→ Record set:

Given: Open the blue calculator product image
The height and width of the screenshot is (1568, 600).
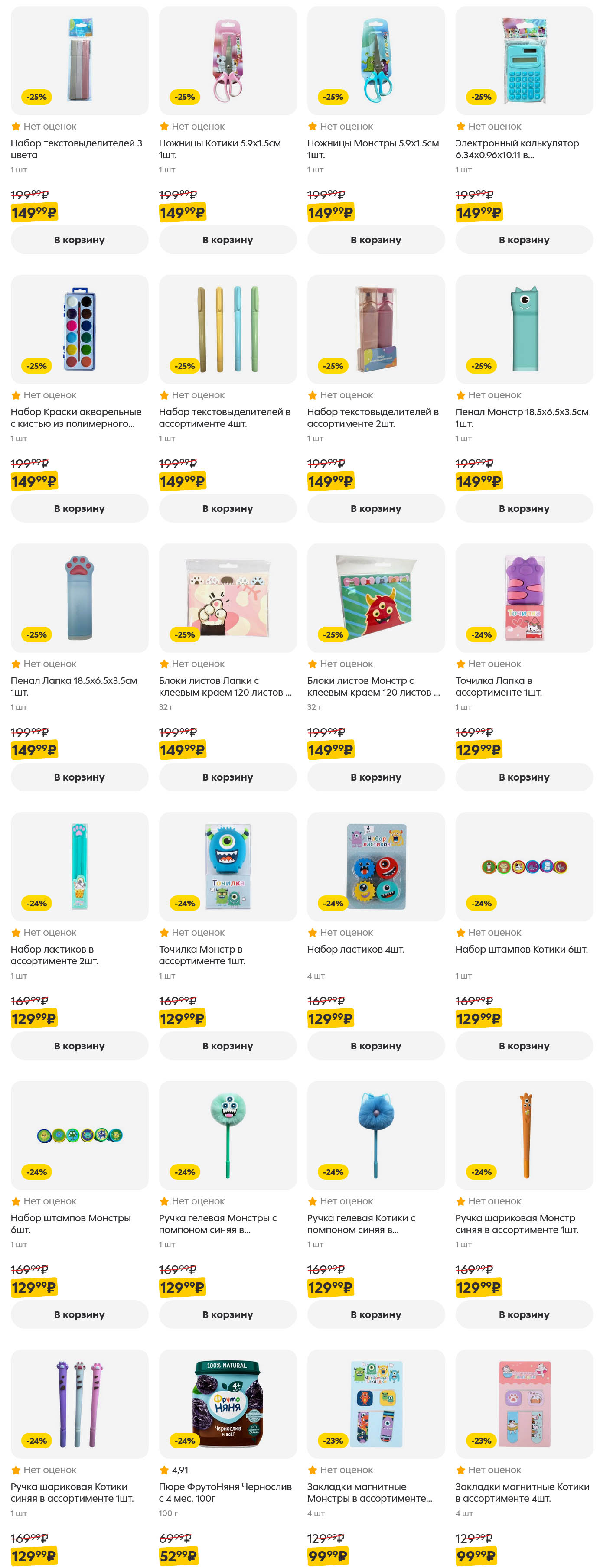Looking at the screenshot, I should pyautogui.click(x=524, y=61).
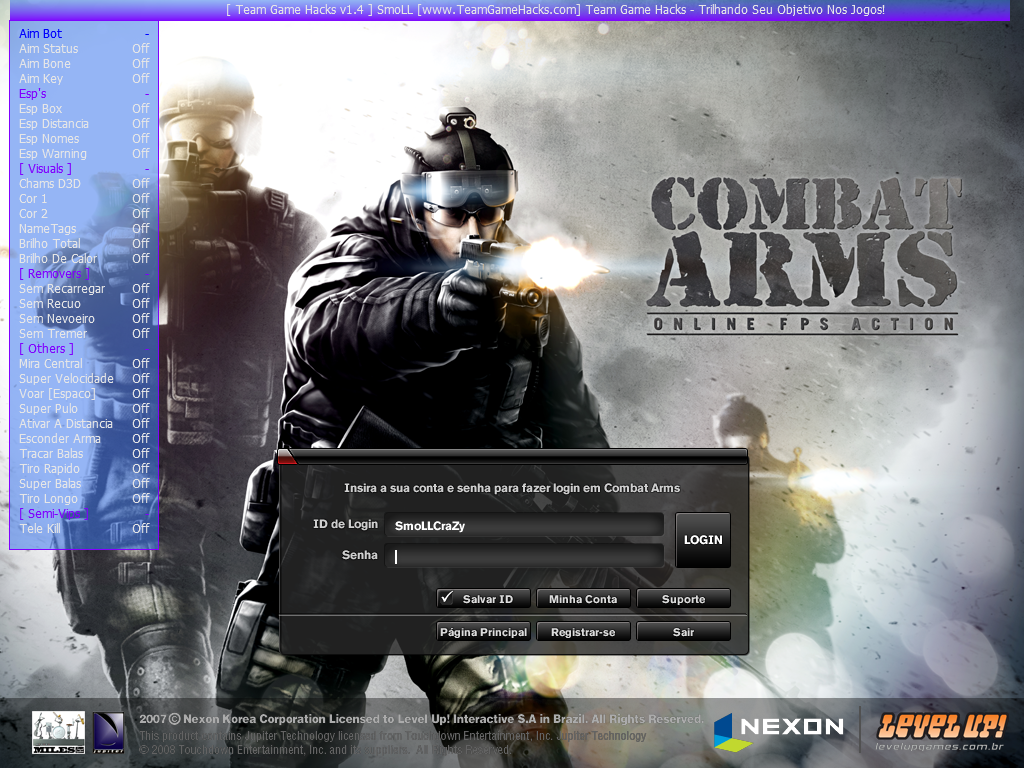The image size is (1024, 768).
Task: Click the Senha password field
Action: coord(524,556)
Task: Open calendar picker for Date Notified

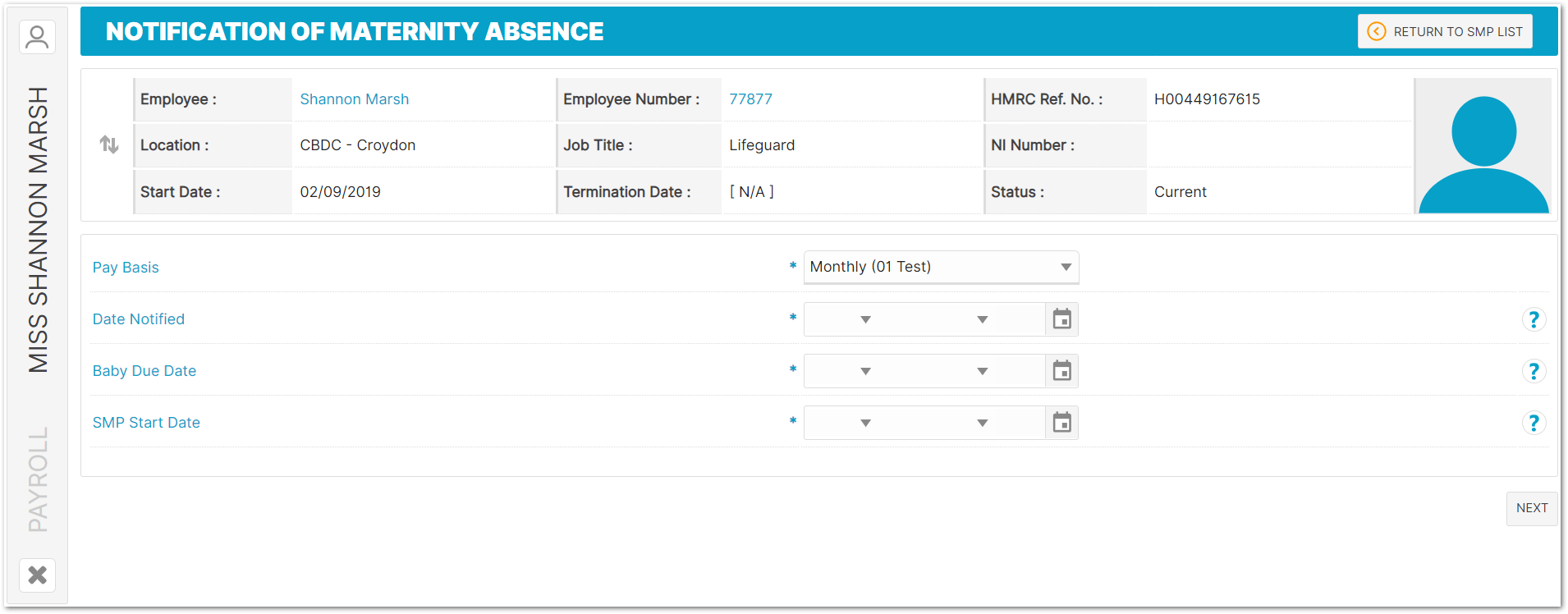Action: [1061, 319]
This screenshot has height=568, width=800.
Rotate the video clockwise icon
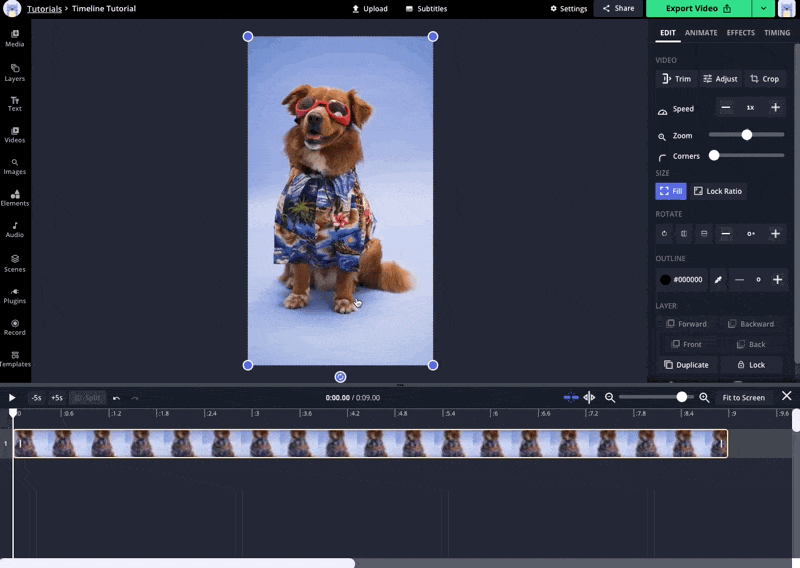664,234
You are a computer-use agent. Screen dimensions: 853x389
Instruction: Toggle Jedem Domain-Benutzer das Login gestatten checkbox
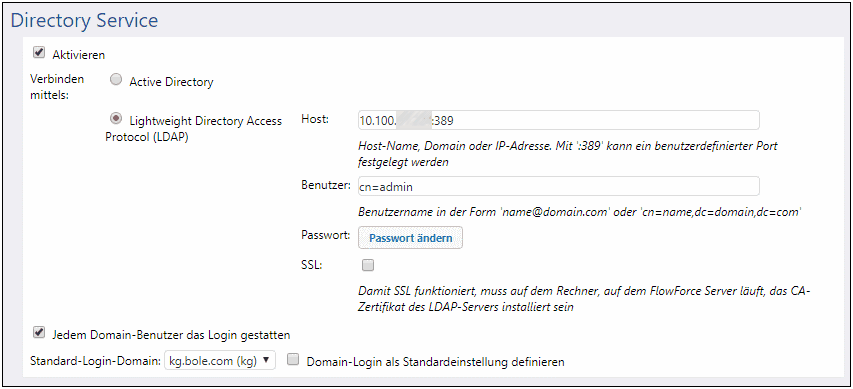coord(39,332)
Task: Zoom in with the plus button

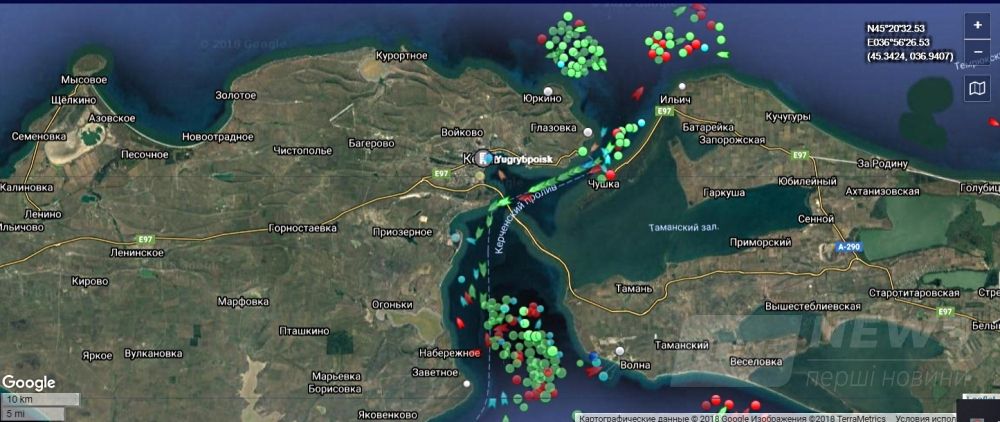Action: [x=977, y=25]
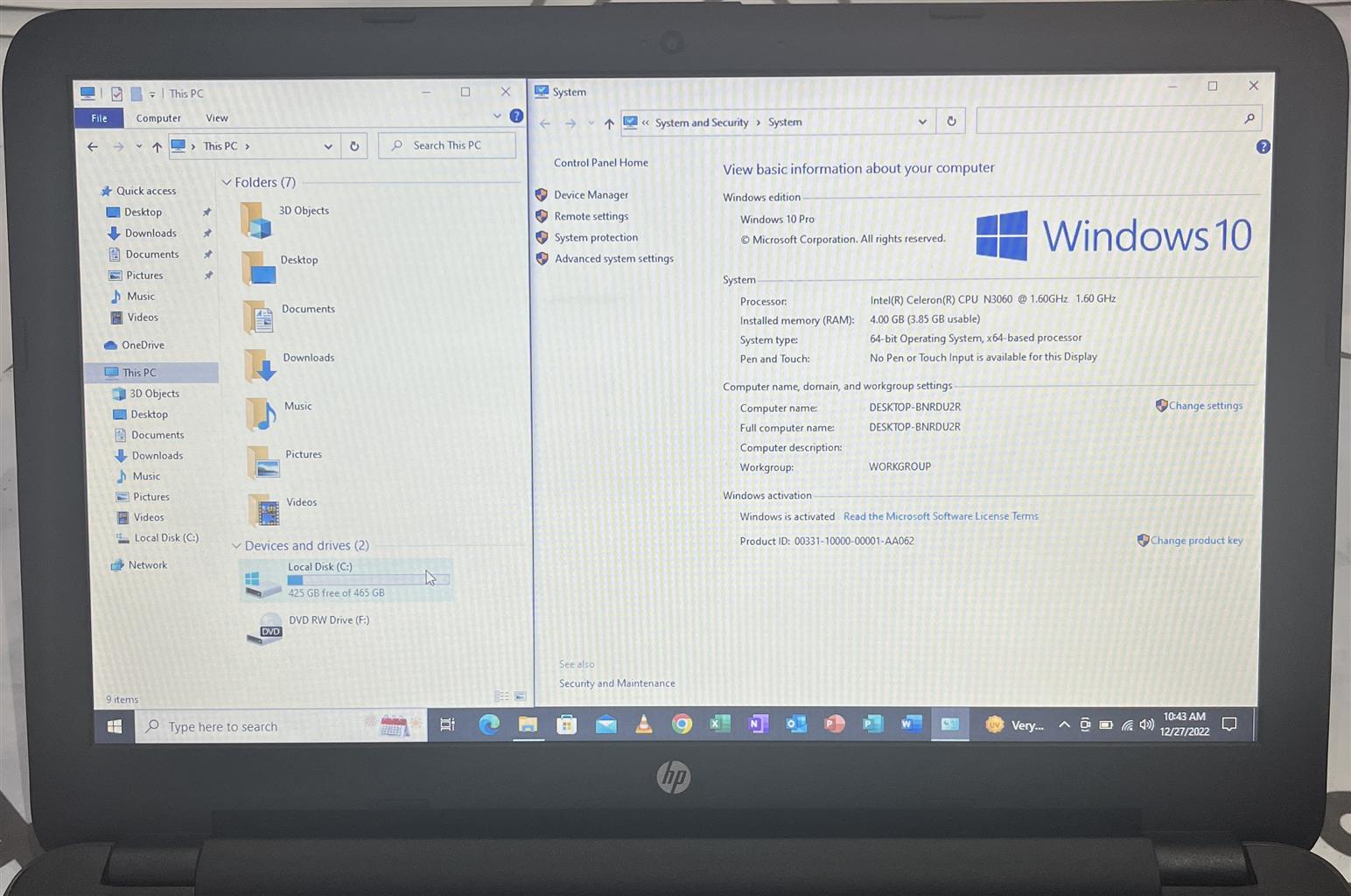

→ Exercise aim: The copy must start at the line containing "Task: Open calendar picker for Date Notified" and stop at the last line of the listing, both included, with every line exact and no pictures.

→ Response for this exercise:
Task: Open calendar picker for Date Notified

Action: [1061, 319]
This screenshot has height=568, width=800.
Rotate the video clockwise icon
664,234
You are a computer-use agent. Screen dimensions: 853x389
Instruction: Toggle Jedem Domain-Benutzer das Login gestatten checkbox
coord(39,332)
Task: Zoom in with the plus button

Action: [x=977, y=25]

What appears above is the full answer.